Promotion On The Fly

by Tom Sheehan

 

On top of dawn’s quick reflections, those that come when you think you’re awake, but not yet there, Caleb Monroe realized this morning that his newest books, the one just published and the one he was working on, were not moving well, and he was bound in misery. He’d rarely own up to writer’s block and associated ills and they didn’t knock their way home for him as he stretched in the false dawn. There were other circumstances to grasp; help had to be found in some measure, in some place.

He didn’t know where to turn, or to whom. Writers are a lonely lot was an adage he had heard and believed long in his past. It would never change, nor should it, if it boded the end of creation. But he’d not make his outspoken wife Miriam the fall guy in all of this; he tittered audibly at that thought, seeing her eyes light up from the pillow the way they always did, radiating that lagoon blue she owned outright.

With a touch of guilt, echoes easy at such times for him, he recalled Miriam’s overt pronouncement early in their marriage. “Caleb,” she had said, in a talk about the written word, “I have no interest in situations that are merely created out of the gray matter of one’s mind.” The look on her face was soft, but not entreating, as ever. “I don’t bury things. I am sorely committed to the real world, what makes the actual world tick, and all the bright and ordinary but real people in it. That’s what makes me go, turns me up and on. That’s my engine. Life’s real adventures grab me with lust. They overpower me.”

She hadn’t even stopped to catch her breath, he recalled just as easily.

“You’ve known all that since you found me that singular day at the library, buried in the Churchill story. Oh, my, I was mesmerized by that one, and all the others that came along with it, before and after.” Her neat eyebrows gave their own stress points to her words, like exclamation marks. Those brows widened her face, easily tossed off her expressions with liveliness, and allowed the blue more room to roam.

He had a thousand reasons to kiss her.

Her enthusiasm was totally valid, Caleb admitted, seeing how those eyes would light up at a brief memory of how some person in this life had waged war on time or trouble. Those eyes, ever blue and lucent, especially from a pillow, had never dimmed, and the fact she still loved him drove him away from spoiling anything in that rich vein. That she loved her kind of books was not a wonder. “Writers, novelists, just don’t make great people out of made-up incidents. It just doesn’t ring true for me, not with imagination’s biggest boost, not with real jazz.” He’d never heard that argument elsewhere. She was still his unique mate. They were childless, and all else had to line up in mutual support.

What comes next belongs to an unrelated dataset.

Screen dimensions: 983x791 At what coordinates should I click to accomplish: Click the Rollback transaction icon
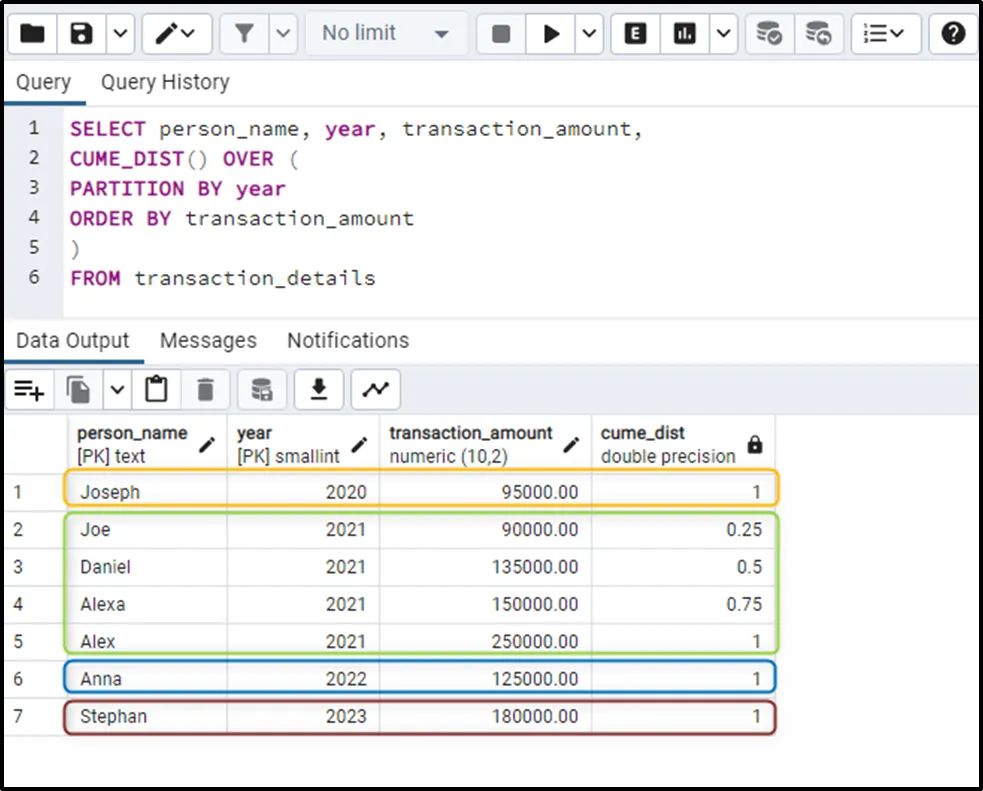[818, 34]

With a vengeful yank he pulled the last sheet from his printer and tossed it in the wastebasket. Six foot and four inches of height made a mockery of this move. Thinner hair, like air, was promised at that height and had already given over such evidence. His arms, nearly as long as he was, belonged to an ax or a scythe in another time and not to a computer keyboard. The look about him was of a Bunyan man or a Maine farmer about his potatoes, or a Northeast Kingdom table or cabinetmaker planing one board edge for hours at a time. A craftsman he’d have been at any task.

There were days he felt that inner distribution of senses, his quality days when he knew exactly which way to go, which word to select in the sudden run-around of options. Clumsy he was at the computer, from the gitgo, but he’d swap his mind for no one else’s… not even one belonging to the greatest novelist ever, whoever that would be. “They’d have to draw lots on that one,” he argued as an aside to nobody in particular and to the whole world in general, and added, “if only they’d listen.” 

Conviction came swiftly that the greatest novel ever written was now, and possibly forever, supine and dusty, acid eating away at its innate brilliance, in an old drawer in an old bedroom of a little house planked on the edge of a prairie, or snug in a cabin beside a mountain stream. Perhaps, came a small and remote thought, in a house he might be more familiar with. He didn’t care where, lest that dream might succumb to pressures or time itself.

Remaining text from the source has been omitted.